위믹스, 90억 해킹 피해 나흘 침묵···"추가 공격·시장 패닉 우려"

위메이드의 블록체인 자회사 위믹스 재단이 해킹으로 90억원가량의 디지털 자산(암호화폐) 탈취 피해 사실을 숨기고자 늑장 보고한 게 아니냐는 지적에 "그럴 생각은 추호도 없었다"고 해명했다.

김석환 위믹스재단 대표는 17일 경기도 성남시 한컴타워에서 열린 기자간담회에서 "위믹스 팀은 (해킹) 사태에 대한 반성을 토대로 빠른 피해 회복을 통한 생태계 정상화 그리고 철저한 조사 및 보완을 통한 재발 방지에 최선을 다하겠다"라면서 이렇게 강조했다.
앞서 위믹스 재단은 지난 4일 "2월 28일 '플레이 브릿지 볼트'에 대한 악의적인 외부 공격으로 약 865만4860개(87억5000만원 상당)의 코인이 비정상 출금됐다"고 공지했다. 플레이 브릿지는 위믹스를 다른 블록체인 네트워크로 전송하는 시스템으로, 플레이 브릿지 볼트는 이 과정에서 가상자산을 보관하는 지갑이다.

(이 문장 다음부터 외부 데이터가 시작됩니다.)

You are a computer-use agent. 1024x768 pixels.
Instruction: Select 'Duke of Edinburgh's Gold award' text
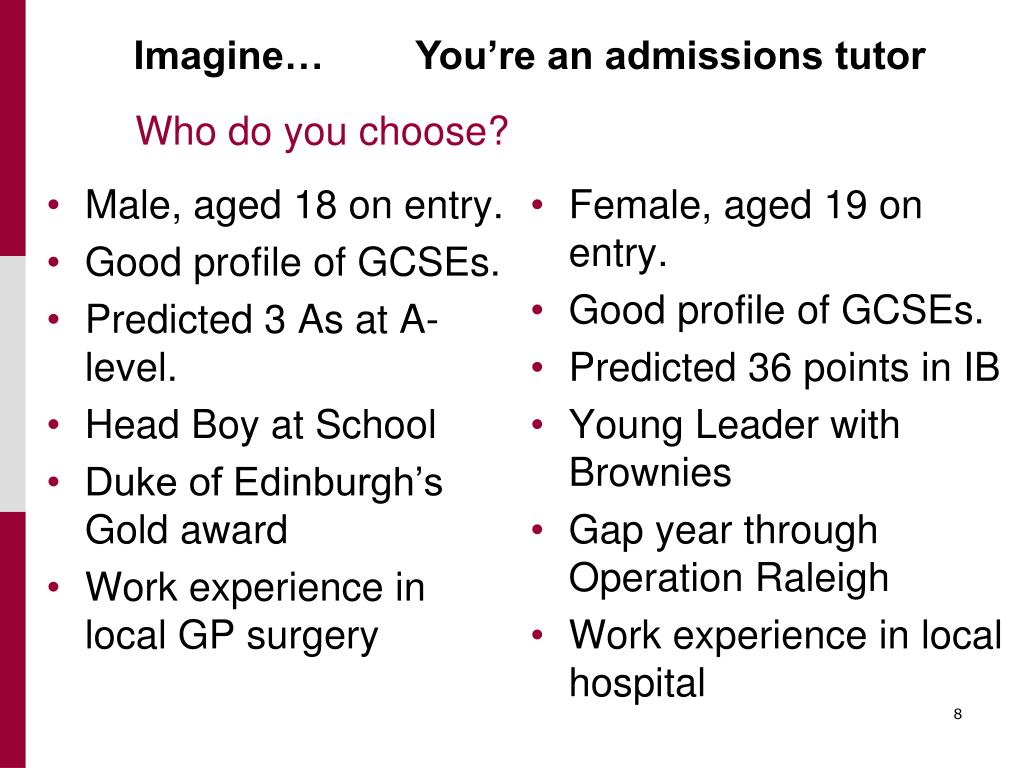264,506
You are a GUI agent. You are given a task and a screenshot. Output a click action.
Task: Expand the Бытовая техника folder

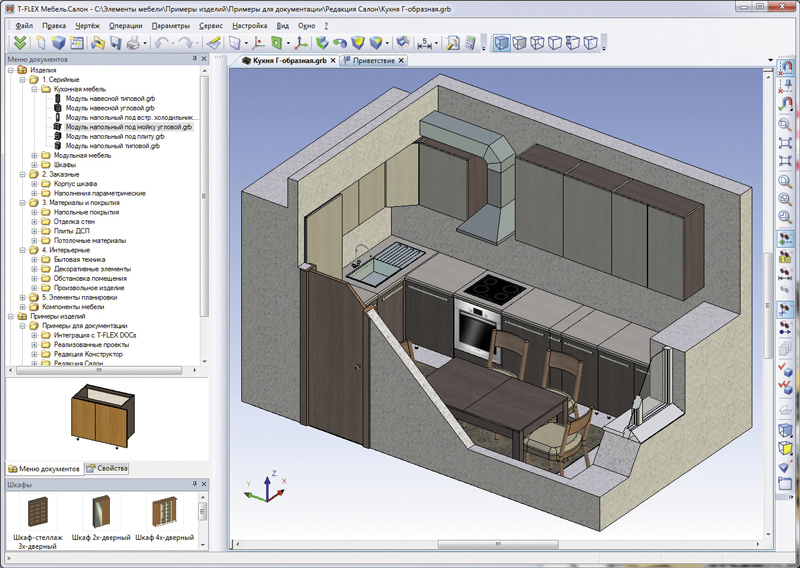(34, 259)
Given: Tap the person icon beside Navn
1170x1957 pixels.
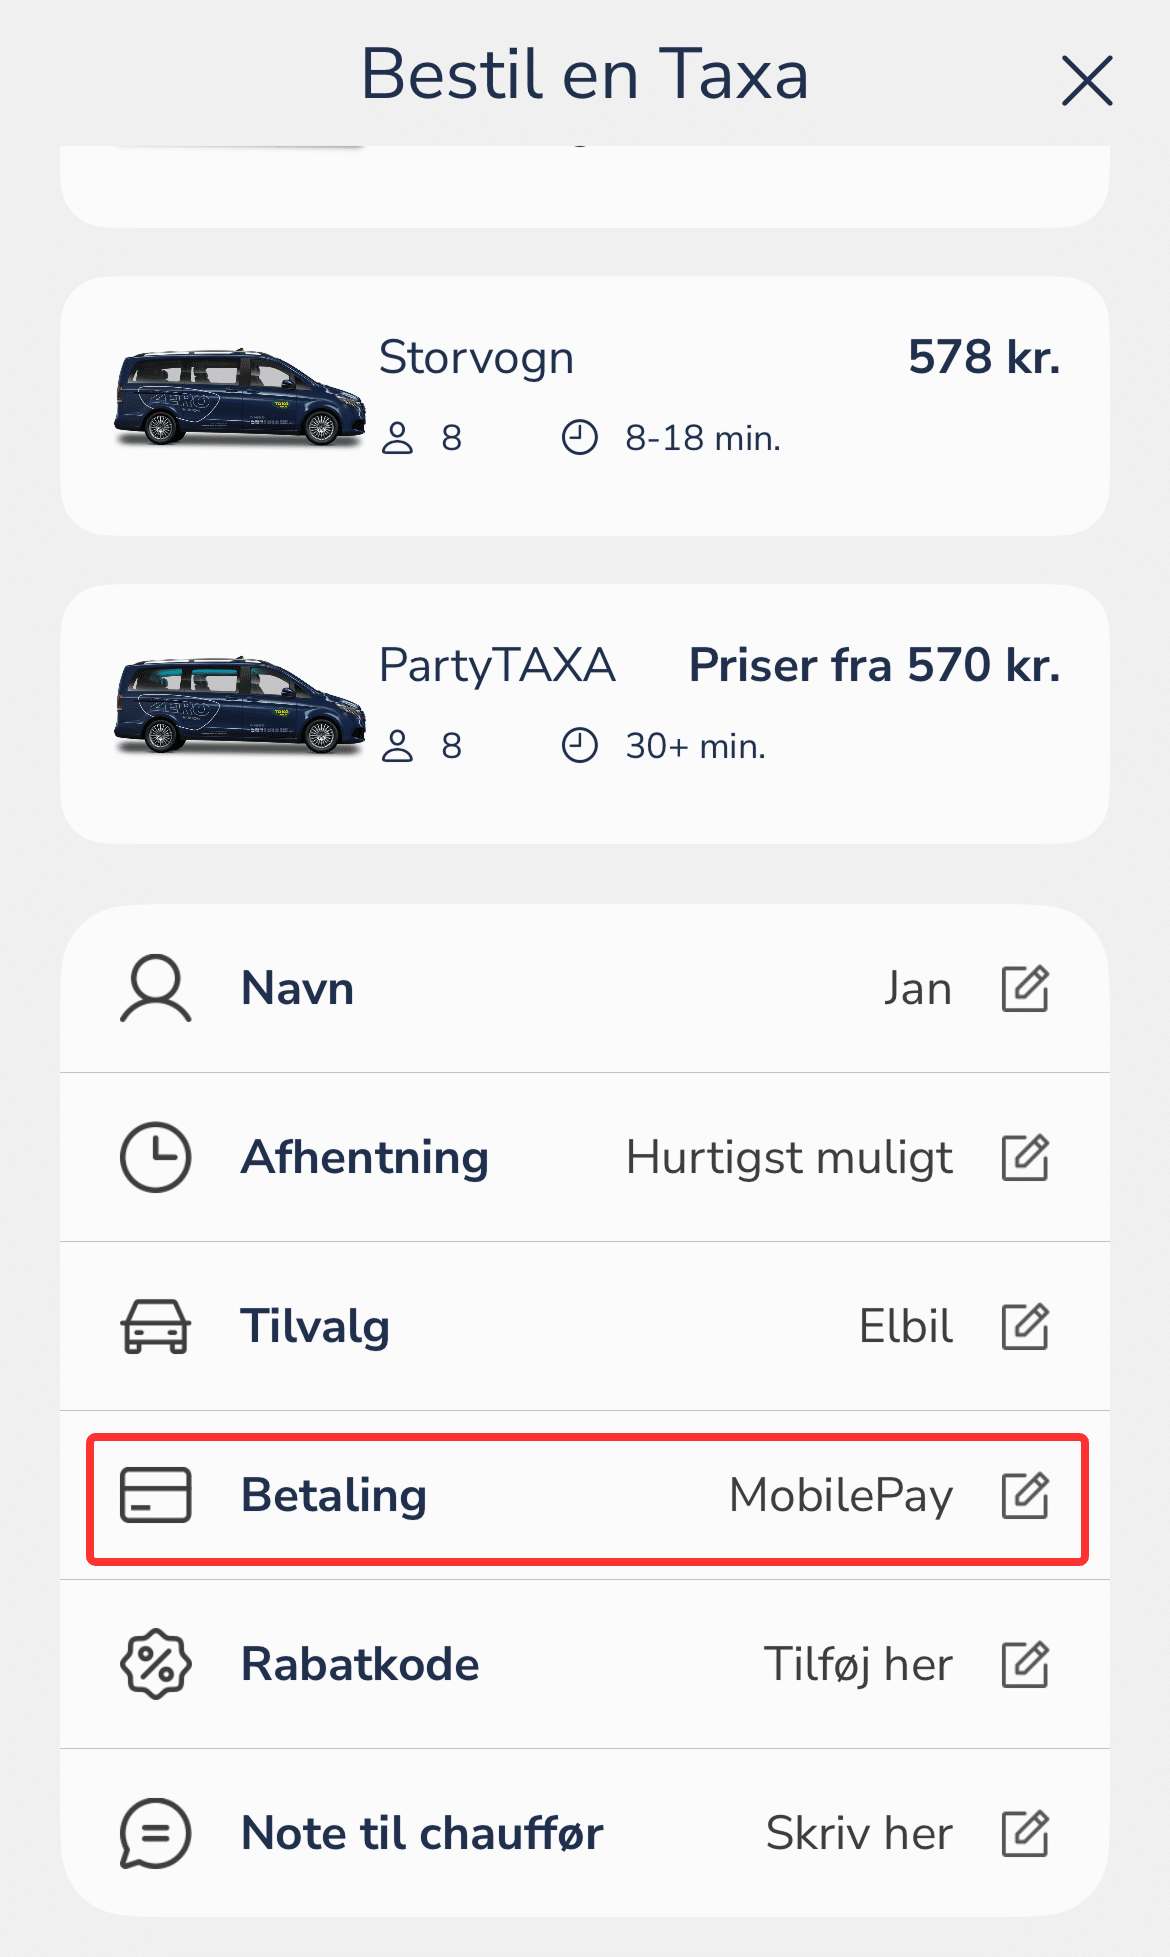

문제는 위믹스 재단의 공지 시점이다. 위믹스 홀더들은 재단이 해킹 피해를 인지한 지 나흘 뒤에야 공지한 점을 두고 은폐하려던 게 아니겠느냐고 의심한다. 국내 디지털자산 거래소 공동협의체(DAXA‧닥사)도 이 부분을 문제 삼아 위믹스를 투자 유의 종목으로 설정하고 상장폐지 심사에 돌입했다.

김 대표는 "2월 29일 13시48분경 최초 인지 후 긴급 대응 TF 등을 꾸려 문제가 발생한 서버를 곧바로 셧다운하는 등 초도 대응에 나섰다"며 "당일 서울 경찰청 사이버 수사과에 고소장을 접수했고 현재, 국가수사본부에서 수사를 진행 중"이라고 설명했다.

대응이 늦어진 점에 대해서는 "추가 공격 가능성이 상존한다고 봤고, 탈취 자산에 대한 시장 영향을 우려했다"고 해명했다. 사건이 발생한 시점이 공휴일과 겹쳐 수사 협조를 구하기 어려웠다는 점도 근거로 들었다. 그는 "2월28일이 3·1절 연휴가 시작되는 날인데, 현실적으로 원하는 협조를 얻어 신속하게 대응하는 것이 쉽지 않은 상황"이었다고 해명했다.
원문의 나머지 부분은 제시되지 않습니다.